Because the sample memory 38 is typically slower than the frame buffer 36 and more memory operations are required to store a multi-sample data set than compressed sample set, the system can be slowed if it is forced to wait for read and write operations to and from the sample memory 94. In order to offload some of these operations, a First In First Out (FIFO) buffer may be included in the sample memory controller 33. The FIFO buffers the stream of memory operations provided to the sample memory controller 33 from the fragment controller 31. This allows the fragment controller 31 to perform other functions in the system while these memory operations are performed.

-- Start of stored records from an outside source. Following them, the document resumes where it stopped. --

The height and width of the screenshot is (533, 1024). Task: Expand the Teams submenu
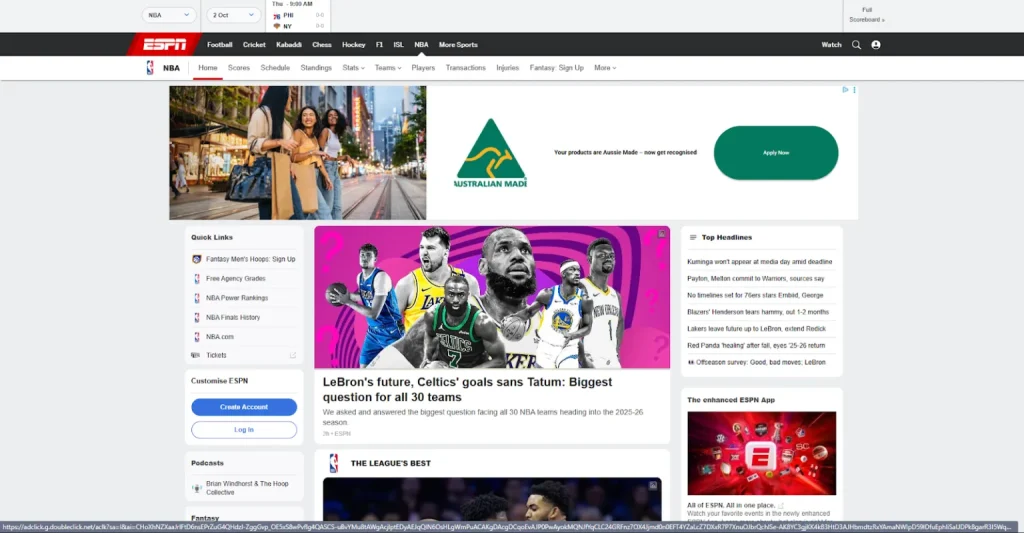(388, 68)
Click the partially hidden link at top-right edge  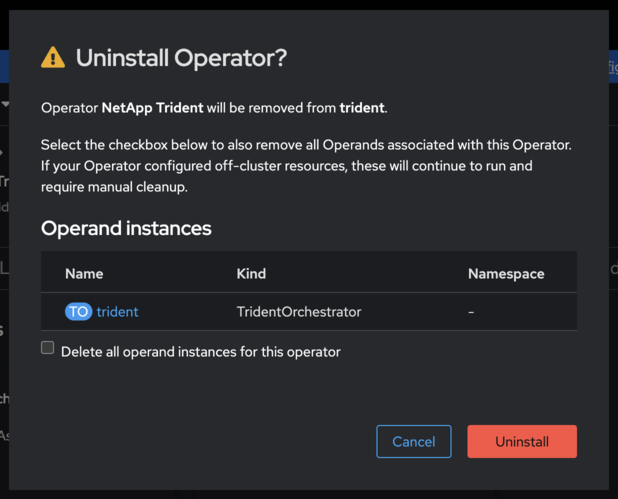click(612, 67)
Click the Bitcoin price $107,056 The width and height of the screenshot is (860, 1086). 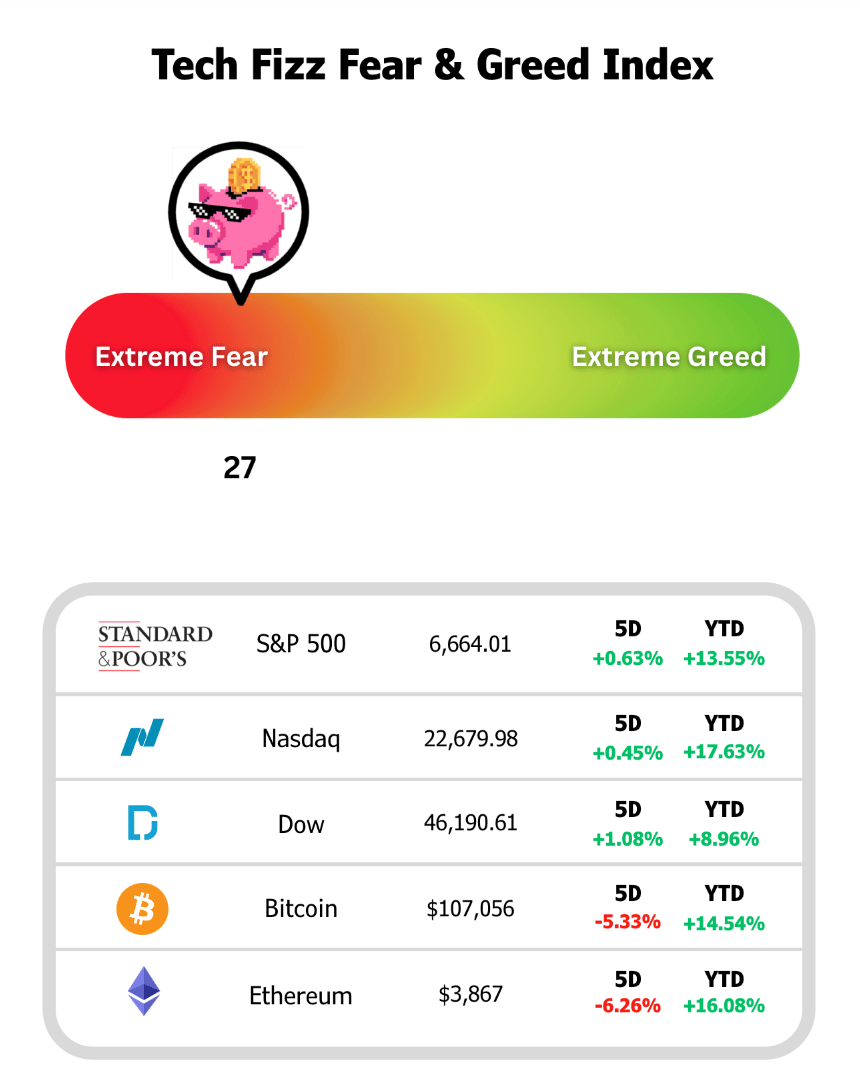[x=470, y=909]
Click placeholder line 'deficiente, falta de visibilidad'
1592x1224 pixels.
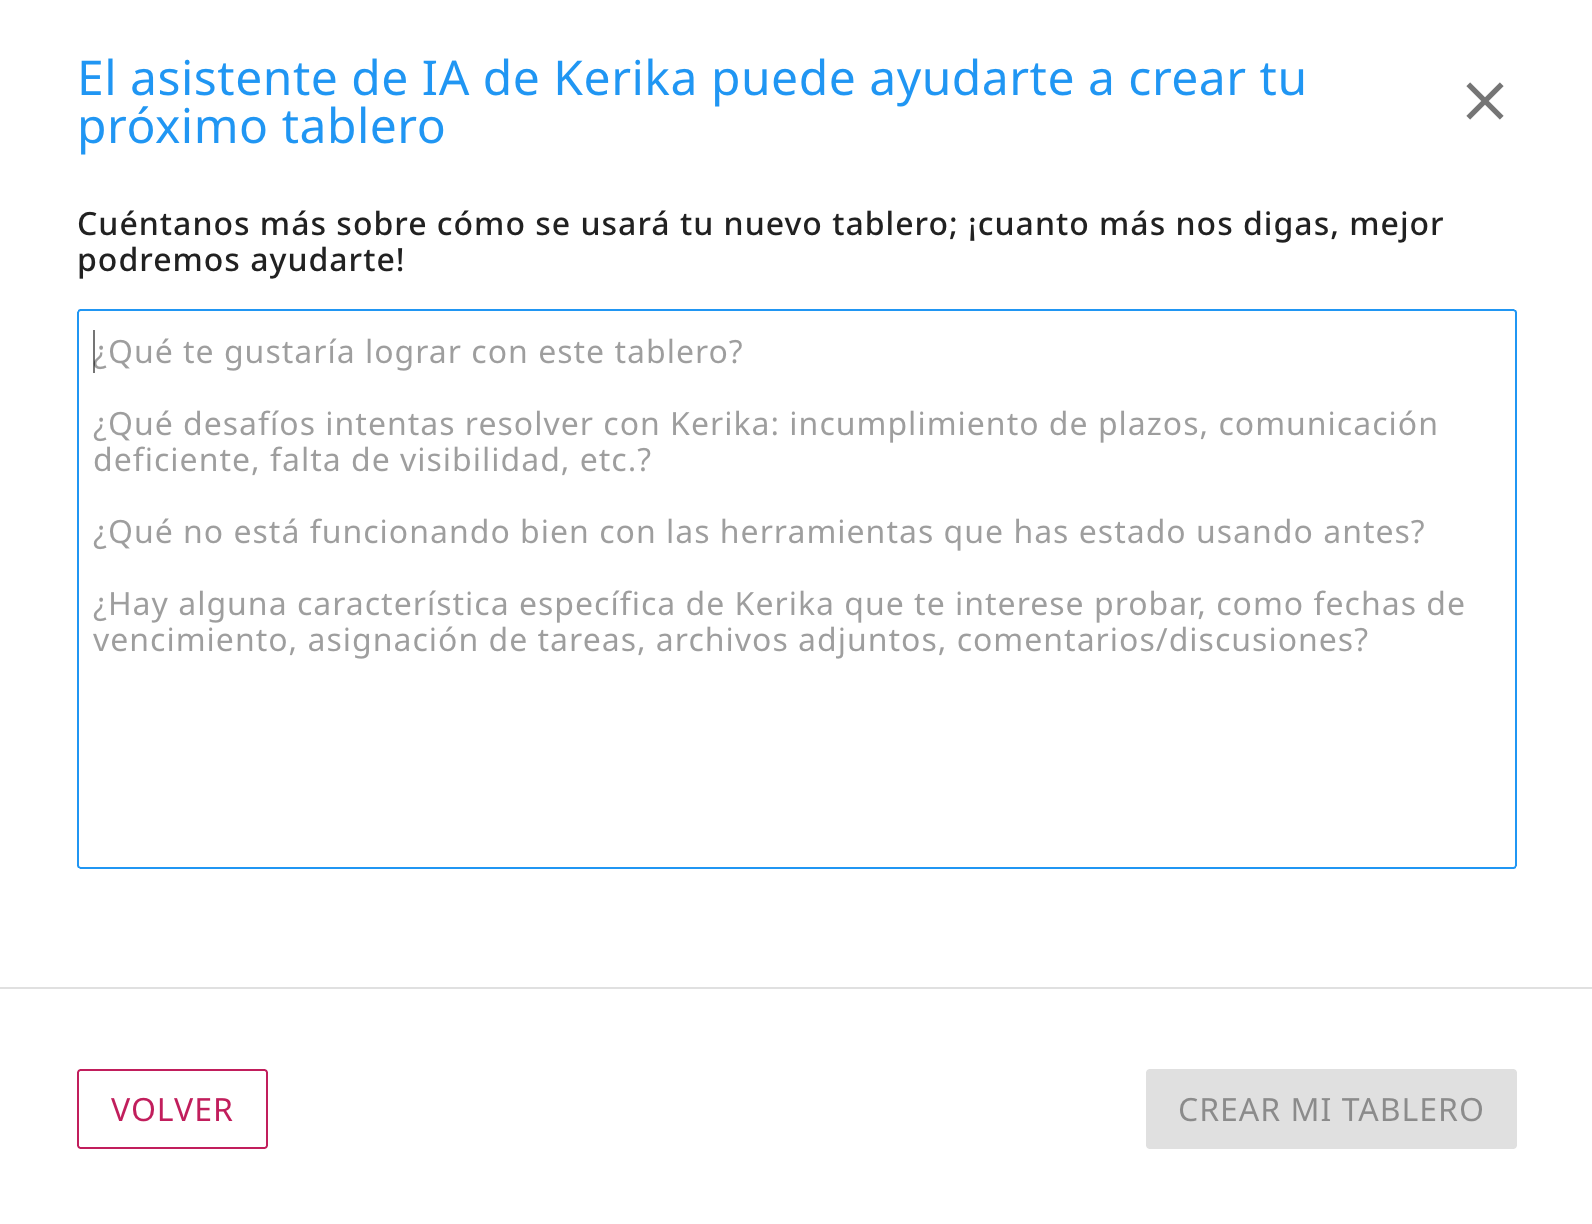(x=372, y=460)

As it happens, I think the "missing" 3MB of EDRAM may be used to implement this FIFO. This isn't the only time the FIFO is called upon to supply data.

720p is slightly more than 7MiB for color and Z, that leaves 3MiB for incompressible tiles. So that's enough if one in ten tiles is incompressible (assuming 4xAA).

Bottom of the page:

http://www.beyond3d.com/reviews/sapphire/512/index.php?p=01

The EDRAM is obviously only supporting the back buffer, and at only 1280x720, so that's 7MB without AA. In Dave's formula, the back buffer requires an extra 14MB for 4xAA. Dave's formula doesn't take account of AA sample compression though, nor does it account for the fact that not every pixel will have AA samples at any arbitrary instant during rendering... In other words the amount of memory consumed by AA samples will expand and contract over the duration of rendering a frame.

Jawed

 

[nAo]

I can't tell you how much bandwidth, because that's where the lossless compression comes in.

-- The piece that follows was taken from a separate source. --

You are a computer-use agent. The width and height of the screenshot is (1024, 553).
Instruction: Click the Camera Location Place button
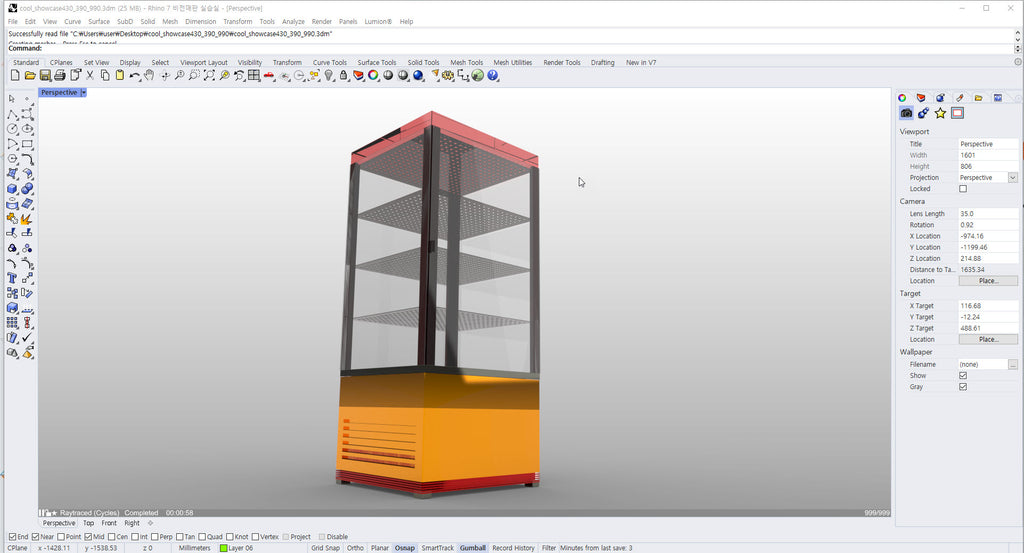(987, 281)
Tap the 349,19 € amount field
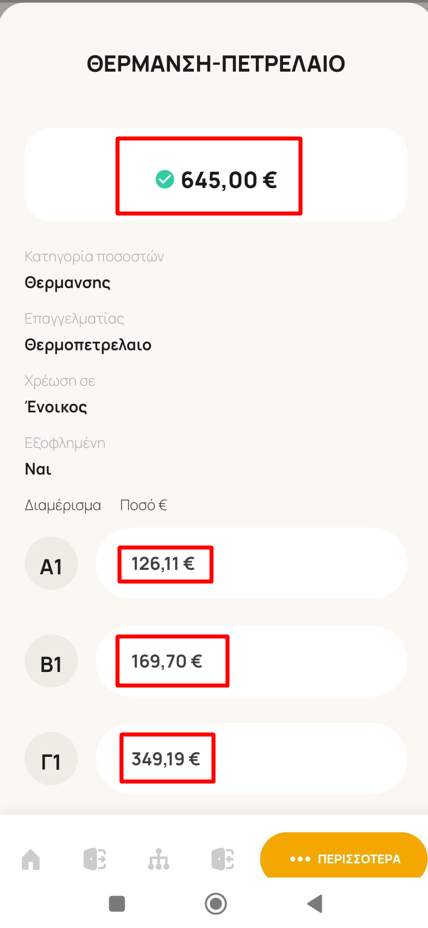 pyautogui.click(x=251, y=759)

I read somewhere current compression lossless schemes on GPUs have 2x or 4x compression ratios most of the time.

Well I've seen two figures for the memory in XB360, 512MB total, and 256MB (as a portion of the 512MB of UMA) for the GPU.

Official site specs:

    * 512 MB of 700 MHz GDDR3 RAM
    * Unified memory architecture

Typically, AA samples are going to consume way more memory than the EDRAM can hold. The only place for them is off-GPU memory.

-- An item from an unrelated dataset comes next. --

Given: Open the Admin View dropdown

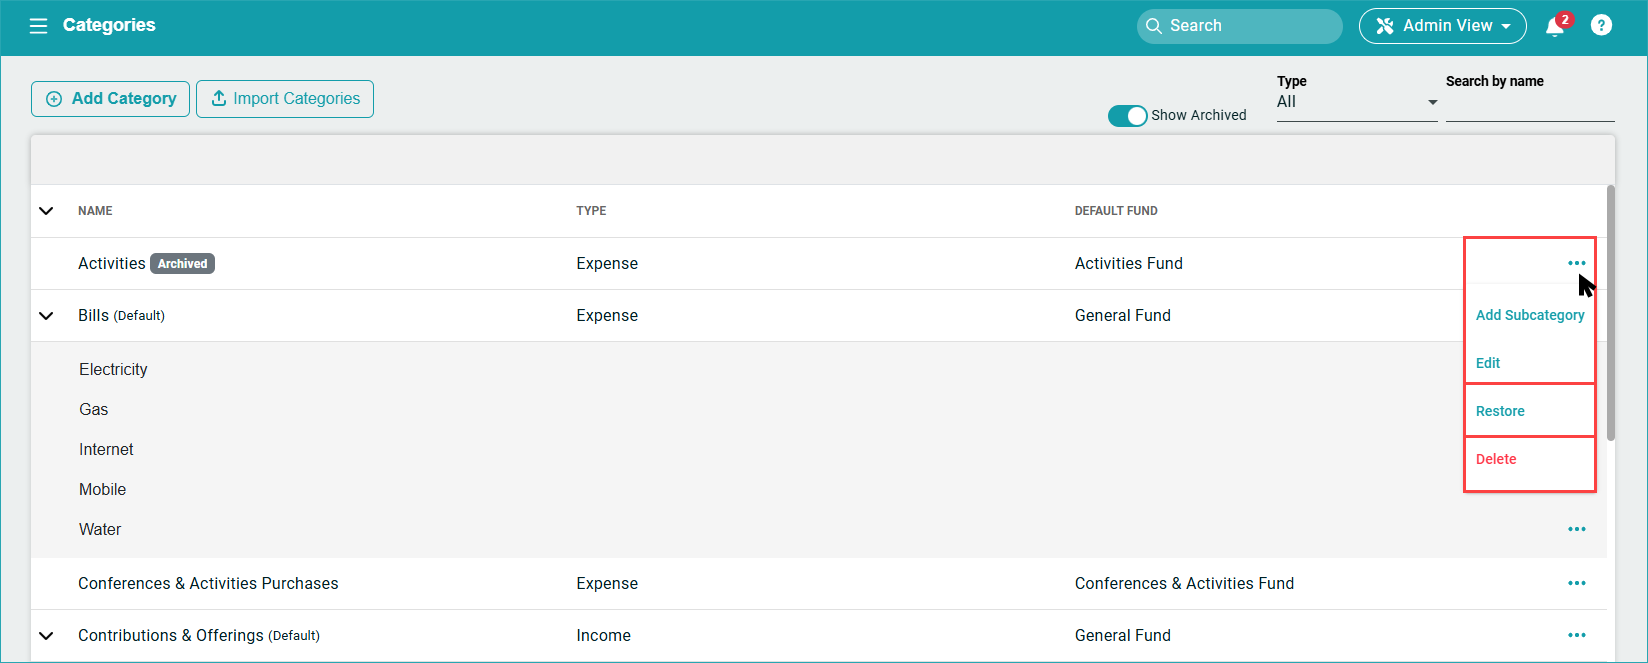Looking at the screenshot, I should click(x=1442, y=26).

Are you telling me X360 has just 22 Gb/s to share with 3 cores/6 threads, textures and AA samples? I really hope it doesn't work that way,
it would be badly designed/unbalanced, imho

Can't wait till we get some real detail on XB360.

Click here

 

[nAo]

It is interesting to me that given a 65nm process, I would estimate it should be possible to include enough eDRAM on a PC chip to finally cover the "standard" 1600x1200 resoultion. This would have similar frame buffer characteristics / abilities as Xenon's 90nm chips at 1280x720 resolution.

At the same time another IHV use the edram transistors budget to vastly increase their next GPU 'shading power'..who is going to win?
(I'm not being sarcastic, it's a legitimate question..)

 

[Jawed]

Console games running in 1920x1080 HDTV resolution will require the same fillrate as a PC part...

Don't forget that there are few displays out there capable of 1080p, and 1080p is half the framerate anyway (30 fps) from what I know, so 1080i should give a better image in motion.

In other words, you only need 1920x540. That's only a few more pixels than 1152x864, and about half as many as 1600x1200.

I wonder if we'll see a re-emergence of interlaced display modes on computer monitors?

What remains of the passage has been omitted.